**Problem requirements:** Can you recast the entries as a numbered list, beginning at the line that contains "Click the 确定 button" and continuing through the end of the entries, with blank lines dropped and the pictures left out?

(Item-finding entries)

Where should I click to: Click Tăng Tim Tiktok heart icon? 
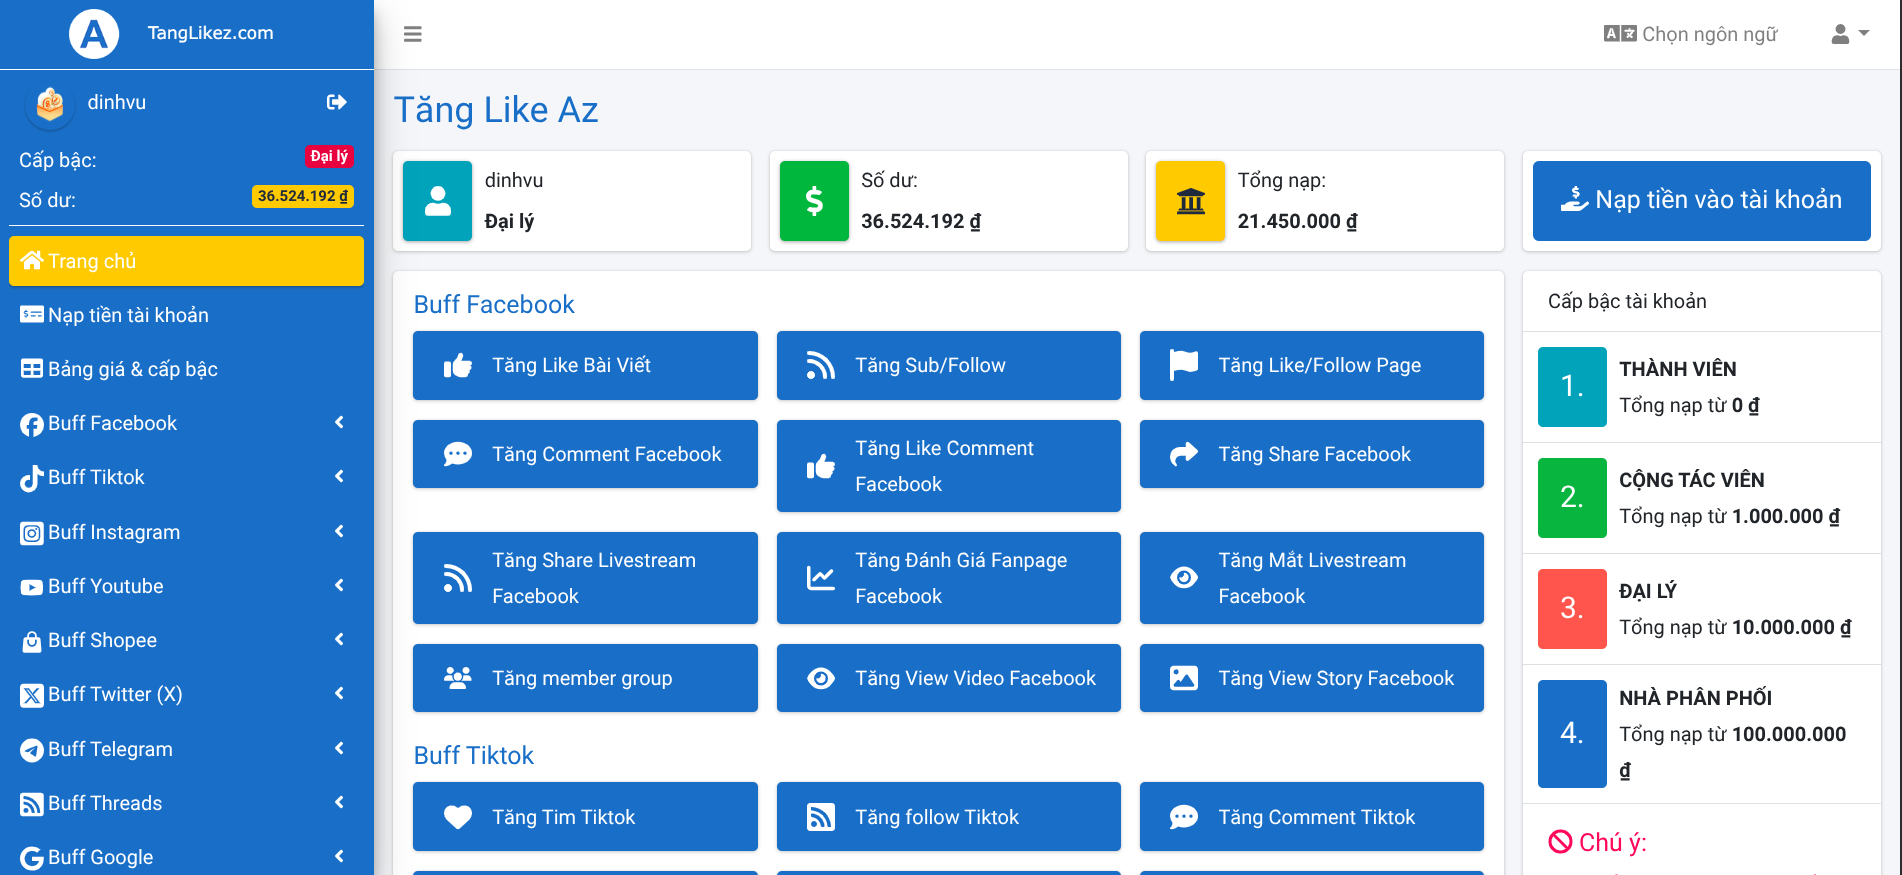click(x=458, y=817)
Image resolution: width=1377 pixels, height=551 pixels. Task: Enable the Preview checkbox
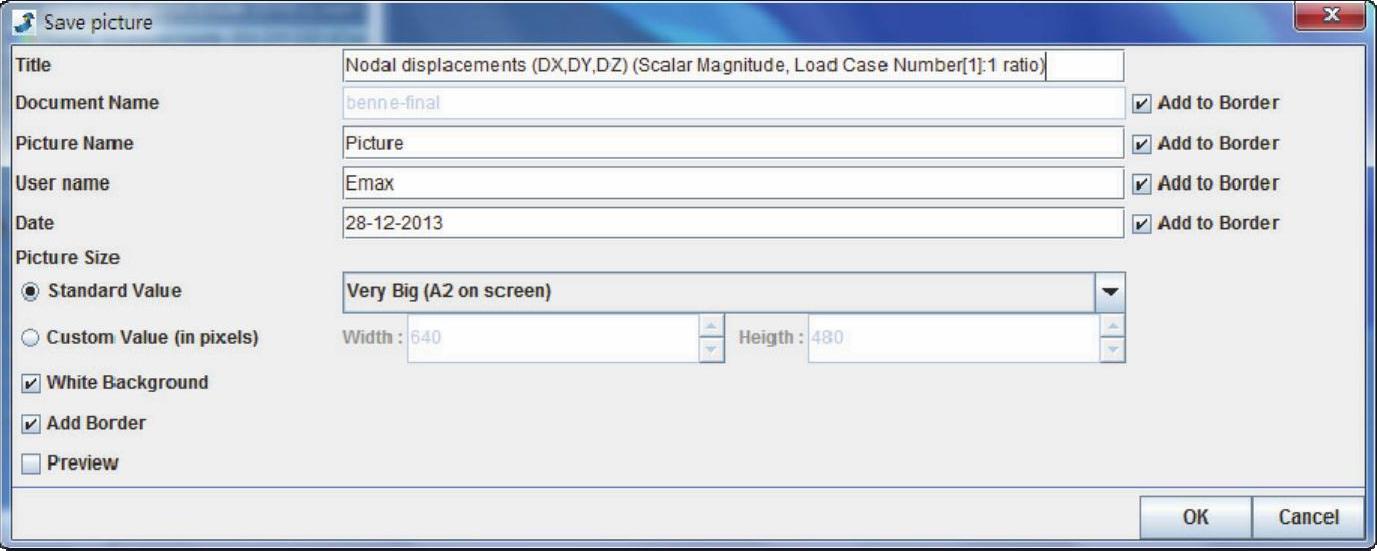(x=31, y=464)
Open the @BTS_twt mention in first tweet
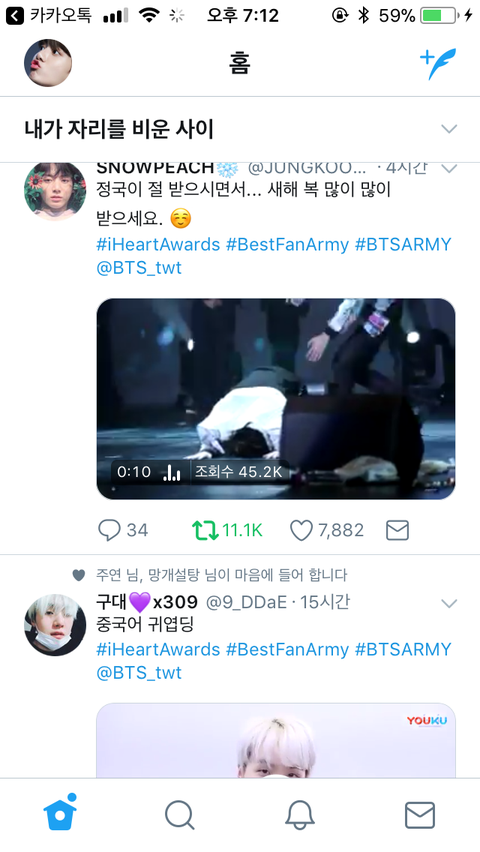 (x=139, y=268)
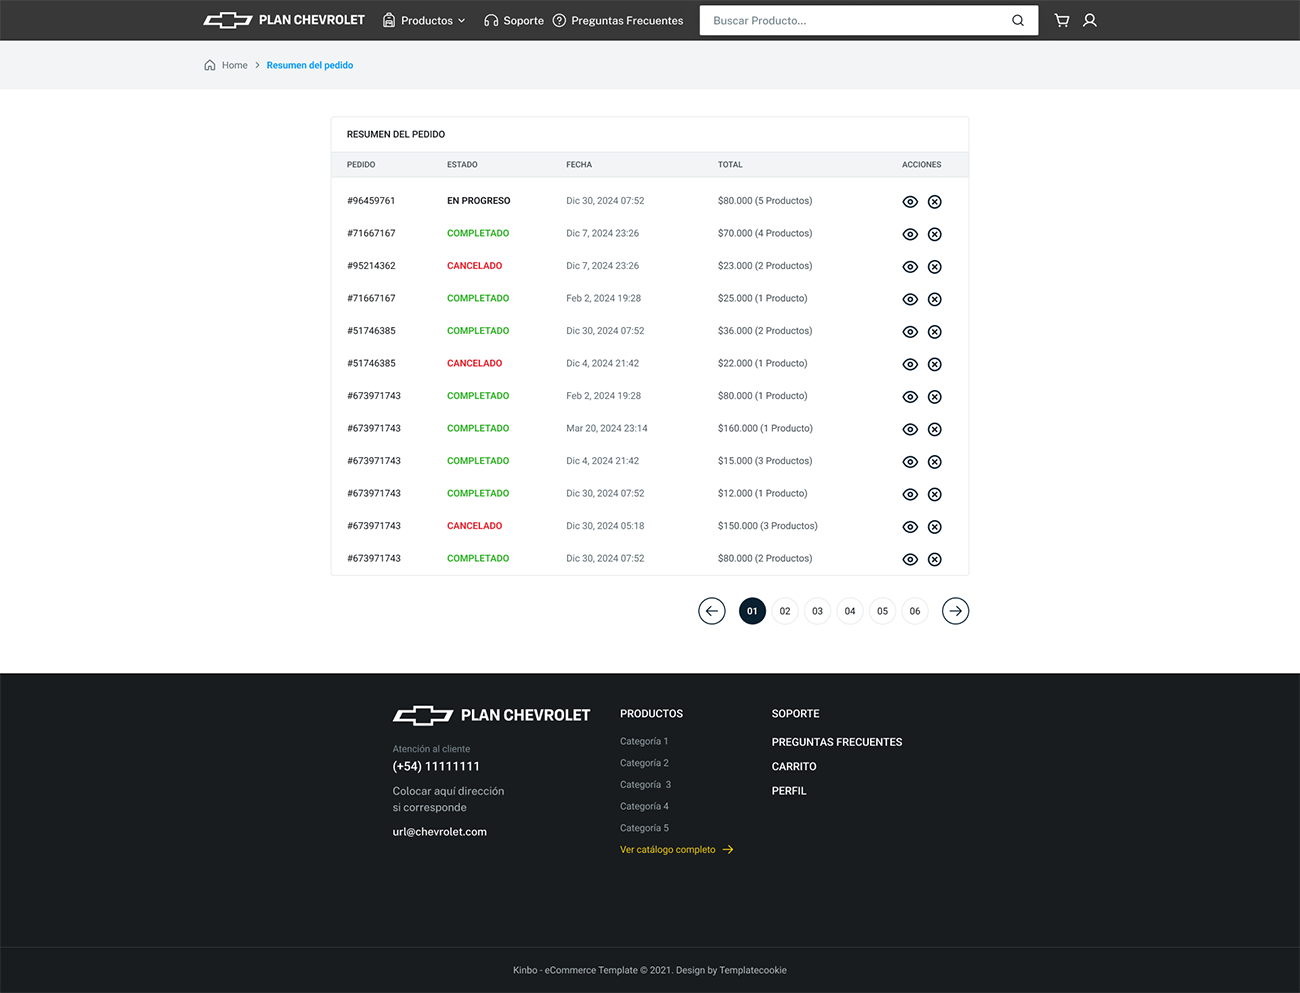Open the shopping cart icon in header
The height and width of the screenshot is (993, 1300).
[1061, 20]
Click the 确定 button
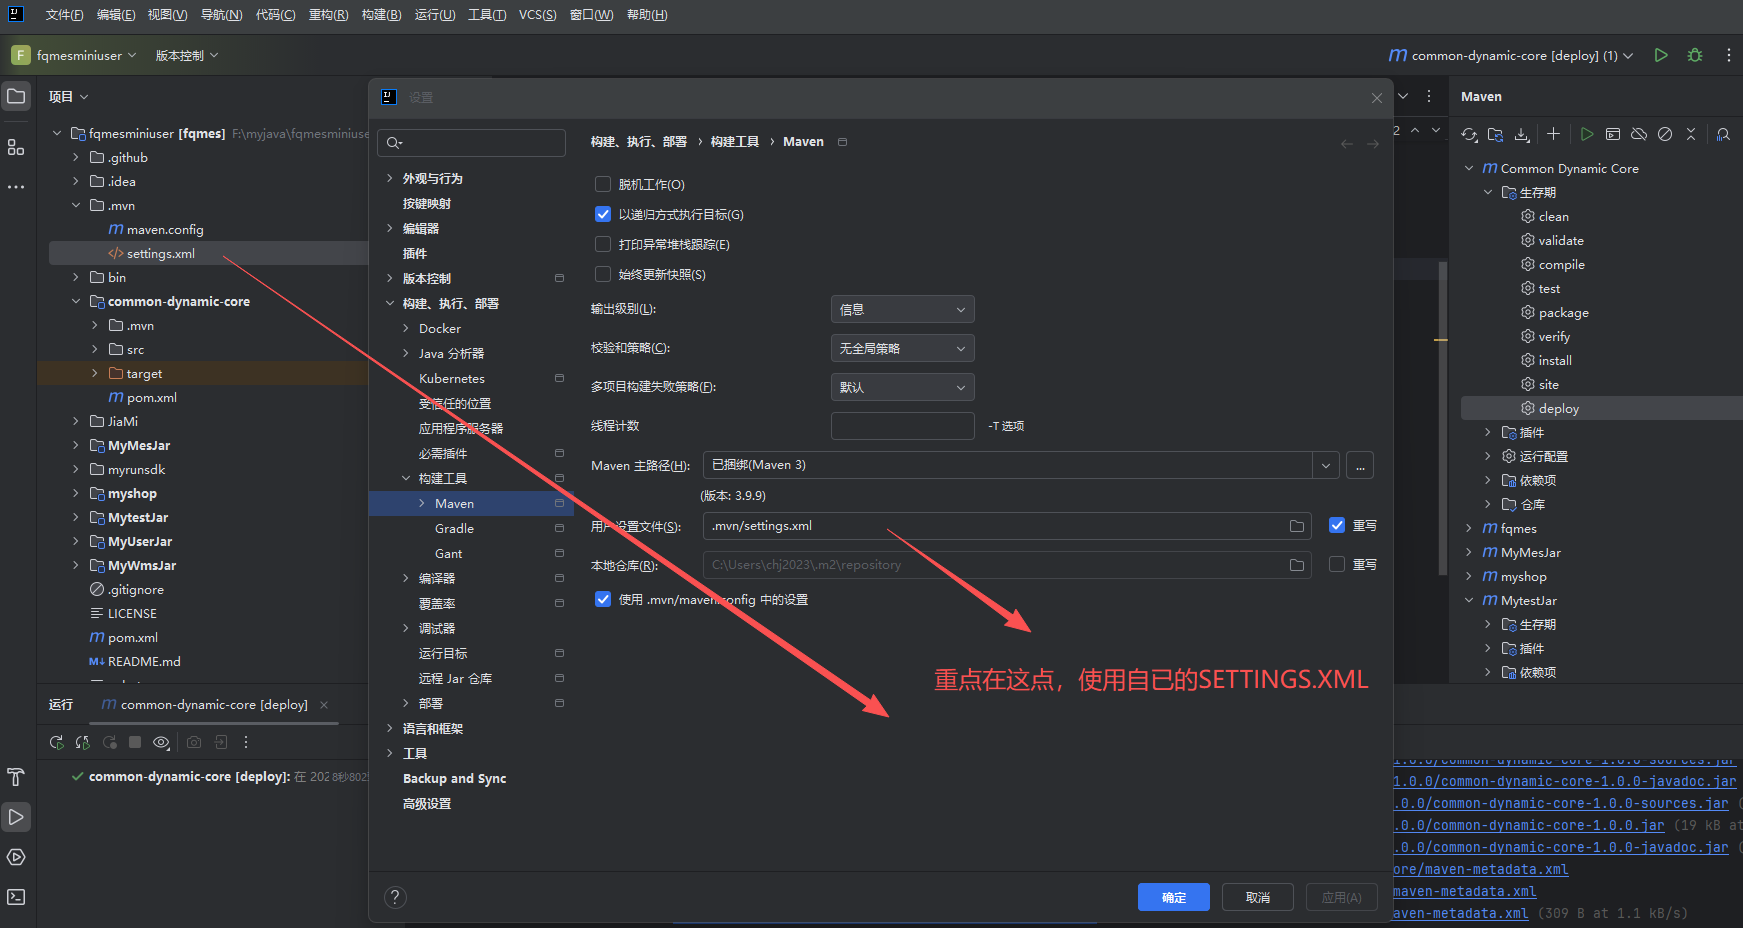Screen dimensions: 1743x928 click(1173, 897)
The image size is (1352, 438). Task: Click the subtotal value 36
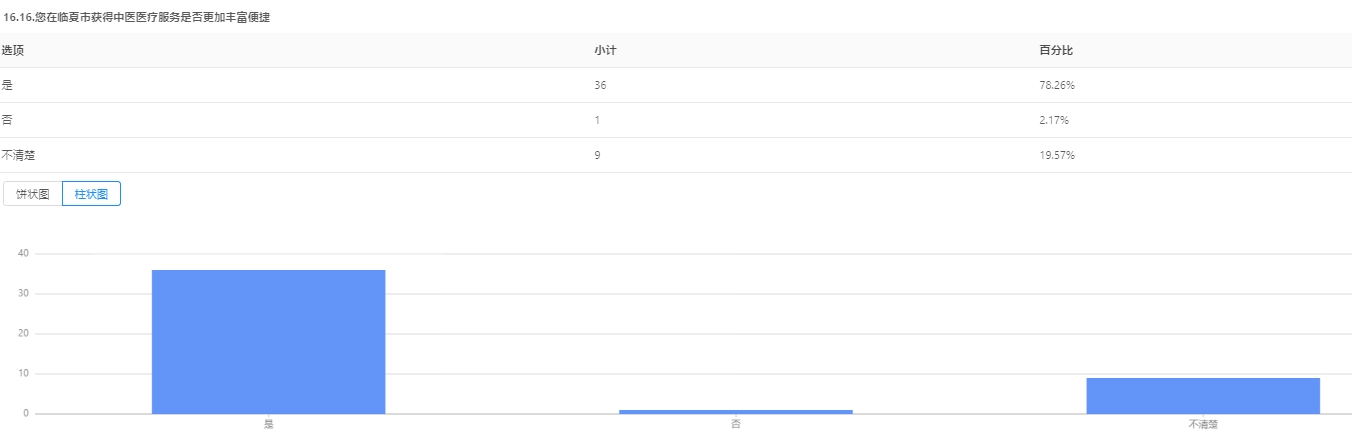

**Output:**
1. Click the 确定 button
2. Screen dimensions: 1743x928 click(1173, 897)
3. The image size is (1352, 438). Task: Click the subtotal value 36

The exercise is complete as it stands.